Historical Setting: 793 C.E. Jutland

         Apparently, in this strange new world where I find myself, the only known virtue is power and that can only be kept in check by something that can be chipped into monuments – honor. 

         For me, I’m always learning new ways and now that I’m in a new world and new time I’m groping for any connection with the past as a link to this new reality. I always try to connect the new with the known. But this kind of perception requires stretching my imagination around old things and that doesn’t please the seiðr who is only interested in showing me the differences between what I once knew and what I have yet to learn. And she just keeps noticing the “Christian” in my thinking not even because of the Jesus things – the love laws — but in my erroneous conclusions about a god she wants to show me. “Christian” is my notion that goodness is a feature of a creator god. Now I fear there is no imagination at all for a loving God in this new, warring world.  I was apparently wrong in grasping for a metaphorical Rome, where, in another time, I had already witnessed the Jesus love message getting crucified then skewed into war chants by Rome.

         We walk back toward the sea now and follow a road that seems well-traveled. A gentle climb onto a ridge over-looks the sea. Here in this prominent place is a brightly painted runestone.  The artist or the scribe laid the runes between two lines that look like the tracks of a sled meandering a twisty path to suit the contours of the stone itself. In my imagination the runes are the footprints of the beast towing the sled.

         The fingers of the seiðr touch each carved line as tenderly as a mother’s hand touches the lips of a child, speaking secrets.

         She reads it to me. “First, we know who honored him and had this stone made. Here, they were two of his fellow warriors. He fought to the death to save these companions who honored the king, so he died a hero, and his companions assume he is now honored in the great hall of Valhǫll, (Valhalla). That is the great reward and comfort for all hero warriors.”

         “You won’t find me making Christian connections to that.”

         She must know something of Christianity, as practiced in a Roman world, to think that was a sarcastic remark, but I really didn’t mean it so.

(Continues tomorrow)


#65.9, Thursday, February 20, 2025

Historical Setting: 793 C.E. Jutland

            The seiðr tells me that the story on this stone tells of the death of the god Odin.

         “It’s well-known. It is marked on this stone as a picture of an often-shared story, so you don’t even need to know the runes to know this story.”

         The whole face of this rock is one picture. I imagine, were this made by monks it would be a full page of art that separates gospel from gospel, all made to share a common symbol and maybe to show off the skill of the artist. As with the illuminated gospel page, it is a story for the illiterate.

         I see the seiðr brings me to see this first as one illustrated here. It has a certain simple beauty: a frail little fellow with a bird on his head and a monstrous fanged creature gnawing at his foot, maybe even devouring him.

         “This is the creator god, Odin. He is shown many ways, but I know it is Odin because he has a raven. Footnote 1 He is considered the god of gods.” She explains.

         “So, this creator god is all goodness, and yet being devoured here?”

         “Of course not. Why would you think that? There is no goodness or badness among the gods.  They are gods.”

         “If he is the creator is that not good?”

         “You are so deep in such the Christian thing to look only for goodness or evil.”
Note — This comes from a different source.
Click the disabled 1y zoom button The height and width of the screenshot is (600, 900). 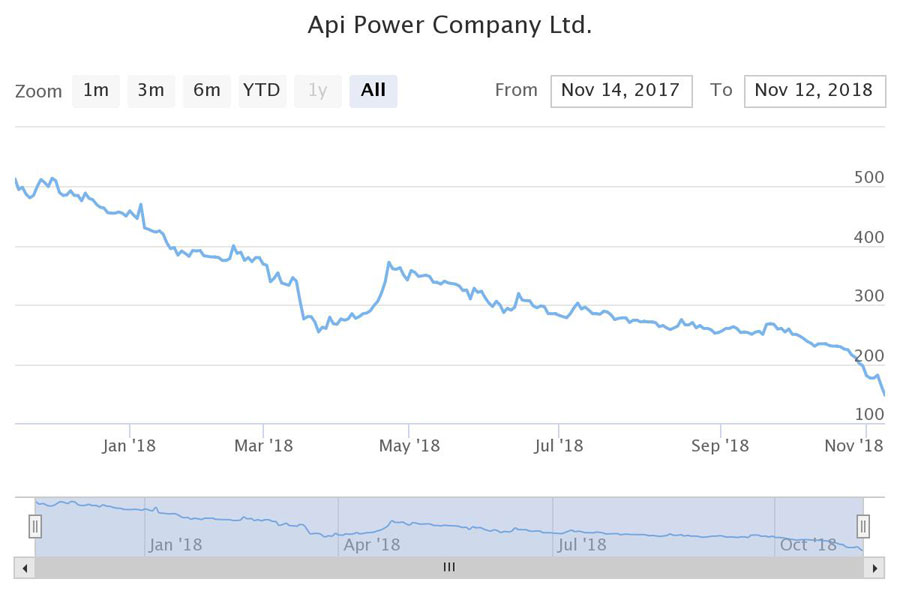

         “He hardly appears all-powerful here, skinny fellow being devoured by a beast.”

         “The wolf that eats Odin is Fenrir.” She explains, and she places her omniscient first finger exactly on the fang.

         “What does that mean that a wolf devours a god? Oh, wait. I think I know this story. The wolf is Rome?” [Footnote]

         “It is so Christian of you to say that. You say that just because Rome devoured the Christian god.”

         “It is an obvious symbol since it is said that the founders of Rome, Romulus and Remus were raised by wolves.”

 Of course I would assume the wolf is an ancient symbol for Rome. But personally, the actual wolves I’ve known have no taste for gods, or even any desire for the meat of a human man.”

         She ignores my reference and lectures on. “This story is clear and simple. It is told many ways in many places, and always it is an important story.  That’s why I brought you here before we look at the more complicated tales?”

         She leads me on to another stone with abundant markings.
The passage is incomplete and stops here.